Brolucizumab Gets FDA Approval for Wet AMD

For most patients, 3-month dosing is achievable.

■ The FDA has approved Beovu intravitreal injection (brolucizumab-dbll; Novartis) for the treatment of wet AMD. Novartis said Beovu is the first FDA-approved anti-VEGF to offer both greater fluid resolution vs aflibercept (Eylea; Regeneron) and the ability to maintain most wet AMD patients on a 3-month dosing interval after a 3-month loading phase with proven efficacy. The approval represents a step forward in both durability and fluid reduction compared to the existing approved treatments for wet AMD. Beovu intravitreal injection is an advanced humanized single-chain antibody fragment. Single-chain antibody fragments are highly sought after in drug development due to their small size, enhanced tissue penetration, rapid clearance from systemic circulation, and drug-delivery characteristics. The proprietary innovative structure results in a small molecule (26 kDa) with potent inhibition of, and high affinity to, all VEGF-A isoforms.

“With BEOVU, greater fluid reduction was demonstrated through larger decreases in retinal thickness and a higher proportion of patients with drier retinas. Coupled with the potential to treat patients with quarterly injections, this approval may change the way we approach the treatment of wet AMD,” said Pravin U. Dugel, MD, of Retinal Consultants of Arizona and principal investigator of the HAWK clinical trial, in a news release.

The approval was based on findings from the phase 3 HAWK and HARRIER clinical trials, in which Beovu demonstrated noninferiority vs aflibercept in mean change in BCVA at year 1. In both trials, approximately 30% of patients gained at least 15 letters at year 1. Beovu also showed greater reduction in central subfield thickness as early as week 16 and at year 1, and fewer patients had intra- and/or subretinal fluid. Eligible patients could be maintained on a 3-month dosing interval immediately after the loading phase. At year 1, more than half the patients were maintained on 3-month dosing (56% in HAWK and 51% in HARRIER). The remaining patients in the study were treated on a 2-month dosing schedule. Beovu exhibited an overall safety profile comparable to aflibercept.

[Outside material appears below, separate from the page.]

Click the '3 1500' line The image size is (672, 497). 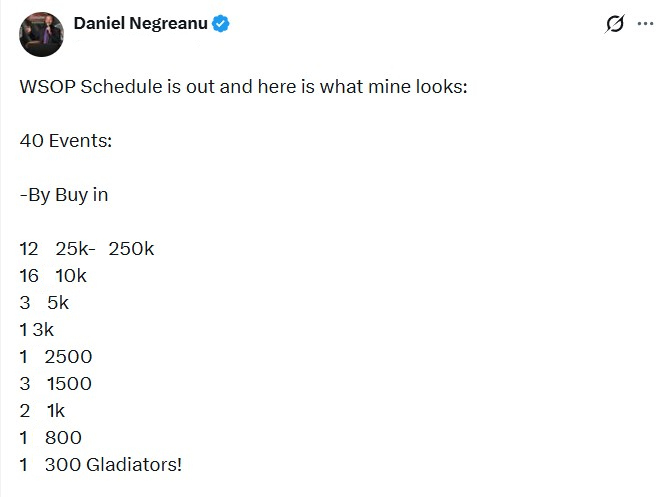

Novartis also recently announced it is initiating the phase 3b TALON trial for brolucizumab in wet AMD, matching its investigational drug against aflibercept.

Ranibizumab Implant Shows Impressive Durability

Median time to refill was 15.8 months at highest dose.

■ Genentech/Roche reported positive end-of-study data from its phase 2, 220-patient LADDER trial of a sustained-release formulation of ranibizumab for wet AMD administered through its refillable Port Delivery System (PDS). If approved, sustained-release implants such as the PDS could play a major role in eliminating the need for frequent intravitreal injections of anti-VEGF agents for retinal disease.

As presented by Carl Regillo, MD, FACS, at the recent AAO annual meeting, the average patient in the highest dose 100 mg/mL group went 15.8 months before needing the implant reservoir refilled. This means that many patients went even longer without meeting the refill criteria of increase in central foveal thickness, vision loss, or new macular hemorrhage. For those in the 100 mg/mL group who needed refills, the average time to both the first and second refills was 8.8 months. PDS treatment consistently maintained vision and anatomic outcomes, with comparable results in the 100 mg/mL group and the comparator monthly ranibizumab 0.5 mg group.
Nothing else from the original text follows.